I have shown, I hope, to both hon. Members that there is a penalty which is waiting for anybody who tries to do this, but that it seems extremely improbable that anybody would be so unwise as to buy the equipment and start taking water without a licence and think that he could get away with it. Although I understand the reason why the hon. Gentleman put this point forward—discussion on the point has been useful—I do not think that the Amendment would be a useful addition to the Bill.
§ Mr. W. Hamilton
This is another example of the difficulty we are in when Report and Third Reading are to follow immediately after Committee stage. The Under-Secretary and my hon. Friend the Member for Dunbartonshire, East (Mr. Bence) made a powerful case against the man who has a valid licence and then misuses it. Had I heard the Under-Secretary's explanation before I tabled the Amendment, I would certainly have sought to alter the £50. If the Chair is prepared to accept a manuscript Amendment to that effect on Report to alter the £50 in the Bill as it stands, I should be happy about it.
§ Mr. Campbell
I hope that the hon. Gentleman took the point that someone who contravenes a licence is subject to revocation of the licence. To someone who has bought extensive equipment and embarked upon spray irrigation, that is probably a much worse penalty than the fine.
§ Mr. Hamilton
That may well be. It is an arguable proposition. Precisely because it is an arguable proposition, I should like to take an Amendment on Report. At the moment, unless the Chair is prepared to accept a manuscript Amendment—indeed, Sir William, you 1665 said that you were not in a position to rule on this—
§ The Chairman
As the hon. Member and the Committee are well aware, the matter of Amendments, either manuscript or otherwise, being selected on Report is for Mr. Speaker and not for the Chairman of Ways and Means.
§ Mr. Hamilton
I am obliged, Sir William. This emphasises the difficulty we are in. The Under-Secretary has been very reasonable. I hope that I am not unreasonable about this. I appreciate that revocation might be a sufficient deterrent. On the other hand, it might not be. To put up the amount to £50 would not necessarily increase the deterrent. It would simply give the courts more discretion. A court might think an offence sufficiently serious to impose a fine but not to revoke the licence.

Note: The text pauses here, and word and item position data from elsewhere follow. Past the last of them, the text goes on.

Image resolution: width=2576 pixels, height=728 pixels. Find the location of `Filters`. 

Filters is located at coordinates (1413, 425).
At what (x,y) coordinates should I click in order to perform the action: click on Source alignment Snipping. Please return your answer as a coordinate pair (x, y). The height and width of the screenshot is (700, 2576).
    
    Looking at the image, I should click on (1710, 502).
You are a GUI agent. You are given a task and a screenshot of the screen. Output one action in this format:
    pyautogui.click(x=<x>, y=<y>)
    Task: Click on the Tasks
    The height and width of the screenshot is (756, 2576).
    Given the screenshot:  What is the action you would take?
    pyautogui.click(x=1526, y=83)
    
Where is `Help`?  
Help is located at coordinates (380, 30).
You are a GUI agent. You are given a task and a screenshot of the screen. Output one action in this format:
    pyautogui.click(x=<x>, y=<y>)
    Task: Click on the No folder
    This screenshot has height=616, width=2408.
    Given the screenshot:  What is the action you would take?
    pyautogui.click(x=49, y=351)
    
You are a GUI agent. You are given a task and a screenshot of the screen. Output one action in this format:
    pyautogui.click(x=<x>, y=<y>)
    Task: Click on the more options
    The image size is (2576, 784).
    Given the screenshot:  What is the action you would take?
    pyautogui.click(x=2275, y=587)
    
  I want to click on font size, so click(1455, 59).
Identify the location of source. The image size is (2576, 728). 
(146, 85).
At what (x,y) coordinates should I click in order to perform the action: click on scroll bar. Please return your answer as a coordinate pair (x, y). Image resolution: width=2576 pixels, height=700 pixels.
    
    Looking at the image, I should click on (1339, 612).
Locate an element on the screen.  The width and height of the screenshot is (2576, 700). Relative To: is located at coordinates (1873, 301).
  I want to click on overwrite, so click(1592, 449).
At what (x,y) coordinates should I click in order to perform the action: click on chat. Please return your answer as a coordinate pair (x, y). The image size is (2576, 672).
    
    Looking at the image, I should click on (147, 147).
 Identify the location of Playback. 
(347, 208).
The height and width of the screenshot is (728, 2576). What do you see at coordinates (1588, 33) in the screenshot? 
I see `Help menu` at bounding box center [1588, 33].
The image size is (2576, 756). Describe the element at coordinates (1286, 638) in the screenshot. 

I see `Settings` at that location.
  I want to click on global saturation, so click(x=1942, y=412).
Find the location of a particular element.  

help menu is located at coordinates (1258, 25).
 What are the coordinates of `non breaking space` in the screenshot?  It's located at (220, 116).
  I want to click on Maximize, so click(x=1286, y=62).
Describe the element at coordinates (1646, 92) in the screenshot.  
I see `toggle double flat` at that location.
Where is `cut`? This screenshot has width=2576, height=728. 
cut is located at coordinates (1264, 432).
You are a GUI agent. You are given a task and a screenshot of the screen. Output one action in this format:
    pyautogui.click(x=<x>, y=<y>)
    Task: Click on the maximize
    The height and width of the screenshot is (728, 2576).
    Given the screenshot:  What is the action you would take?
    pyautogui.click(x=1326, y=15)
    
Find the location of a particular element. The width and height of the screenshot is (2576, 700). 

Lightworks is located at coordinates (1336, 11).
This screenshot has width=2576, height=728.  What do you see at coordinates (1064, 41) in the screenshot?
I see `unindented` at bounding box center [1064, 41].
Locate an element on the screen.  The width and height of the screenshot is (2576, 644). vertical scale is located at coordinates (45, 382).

If the figure is too low, as I think it is, the courts could use discretion either to impose what might be thought an insufficient fine or to invoke the much too serious penalty of revoking the licence. If they are given wider discretion the courts may say that a fine of £200 is a serious penalty but not so serious as revocation of a licence and therefore sterilisation of expensive equipment. Because of that, I hope that the hon. Gentleman will reconsider the position between now and Report stage.
§ Amendment negatived.
§ Clause ordered to stand part of the Bill.